- Born: Norma Fox May 15, 1931 New York City, U.S.
- Died: October 17, 2009 (aged 78) Montpelier, Vermont, U.S.
- Occupation: Author
- Spouse: Harry Mazer ​(m. 1950)​
- Children: 4
- Writing career
- Genres: Children's, young adult
- Notable awards: Edgar Award (Taking Terri Mueller) Lewis Carroll Shelf Award (Dear Bill, Remember Me?) Newbery Honor (After the Rain)

= Norma Fox Mazer =

American author and teacher (1931-2009)

Norma Fox Mazer ( Fox; May 15, 1931 – October 17, 2009) was an American author and teacher, best known for her books for children and young adults. Her novels featured credible young characters confronting difficult situations such as family separation and death.

She was born in New York City but grew up in Glens Falls, New York, with parents Michael and Jean Garlan Fox. Mazer graduated from Glens Falls High School, then went to Antioch College, where she met Harry Mazer, whom she married in 1950; they had four children, three of whom survived Mazer, one of whom, Anne Mazer, is also a writer. In addition to Antioch, Mazer also studied at Syracuse University. In 2009, she died at the age of 78 from brain cancer.

Mazer began writing professionally as a young mother and for several years she and her husband Harry wrote confessional stories for pulp magazines; they would later write several novels together.

Mazer's books were praised for the intelligence of their dialogue, psychological acumen, and the nuance with which domestic difficulties and tragedies were portrayed in the lives of young people. Rather than offering simple resolutions, her stories charted more complex and sometimes suspenseful paths that followed the characters' growth and self-knowledge.

New York Times Book Review contributor Ruth I. Gordon wrote that Mazer "has the skill to reveal the human qualities in both ordinary and extraordinary situations as young people mature....it would be a shame to limit their reading to young people, since they can show an adult reader much about the sometimes painful rite of adolescent passage into adulthood".

In 1988, Mazer said:I hesitate to say I'm delivering messages....I'm writing stories and novels. I hope there's an underlying feeling for the reader -- a hope, perhaps a moral. But I'm not preaching. I'm telling stories.

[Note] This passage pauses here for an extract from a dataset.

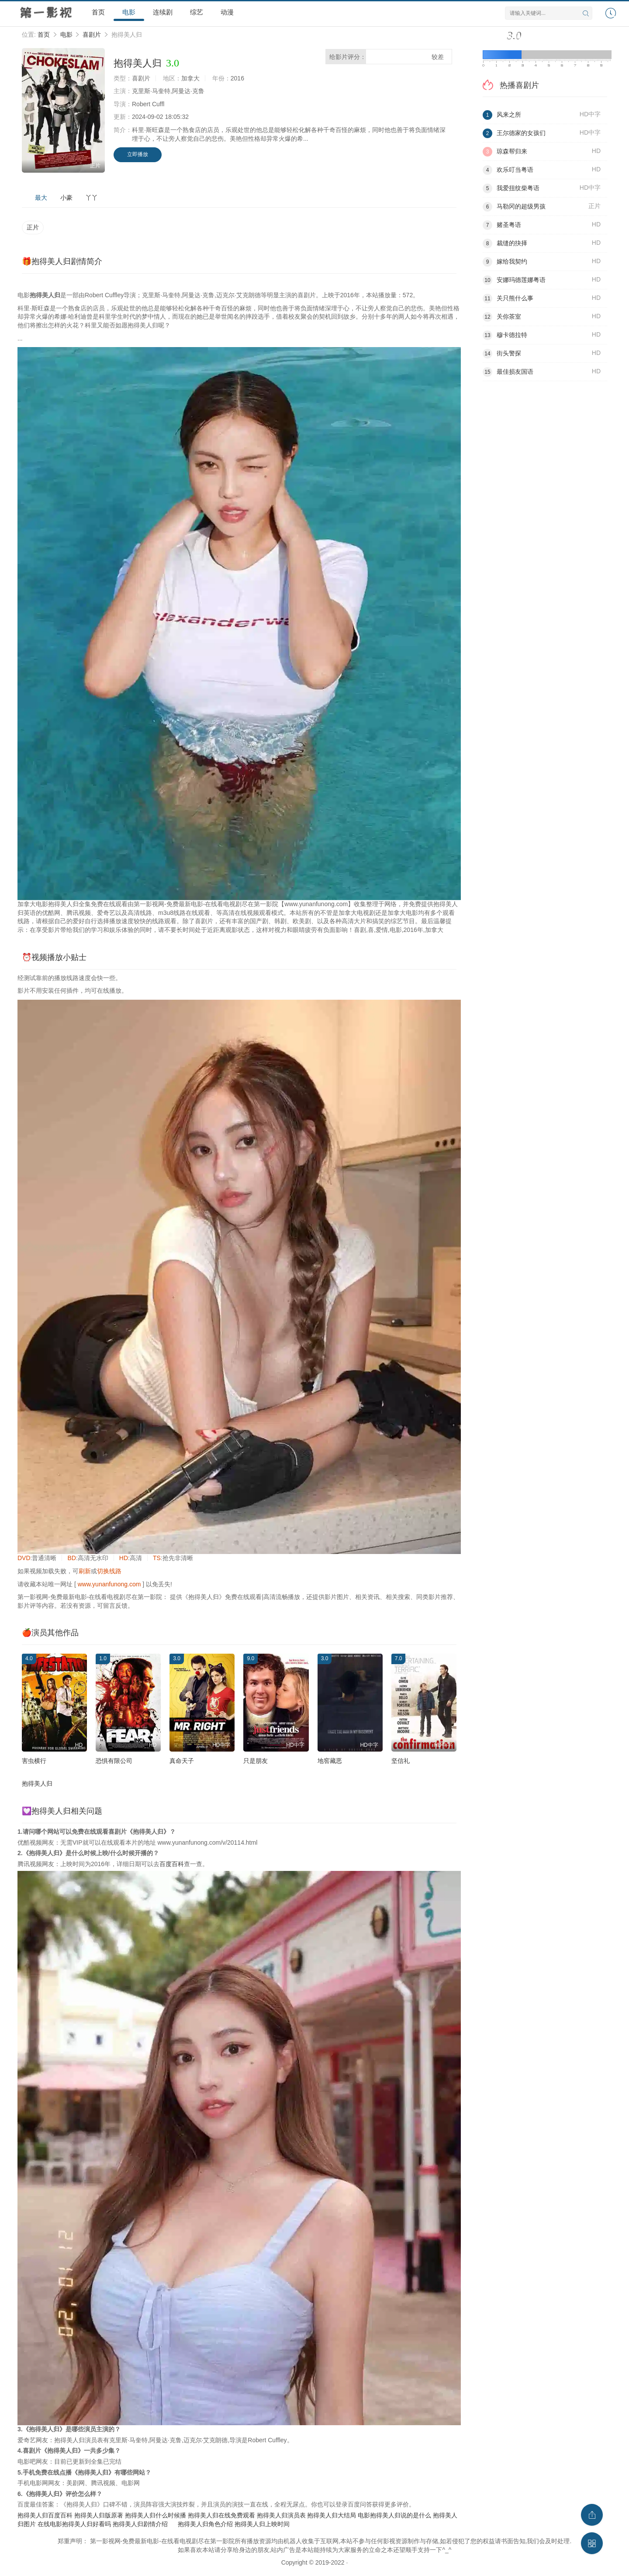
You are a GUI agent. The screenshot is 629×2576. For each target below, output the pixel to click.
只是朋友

Among the honors Mazer earned for her writing were a National Book Award nomination in 1973,, inclusion on the New York Times Outstanding Books of the Year list in 1976, the Lewis Carroll Shelf Award in 1976 and 1977, an Edgar Award in 1982, German Children's Literature prize in 1982, and a Newbery Medal in 1988.

From 1997 to 2006 Mazer taught in the Master of Fine Arts in Writing for Children & Young Adults Program at Vermont College.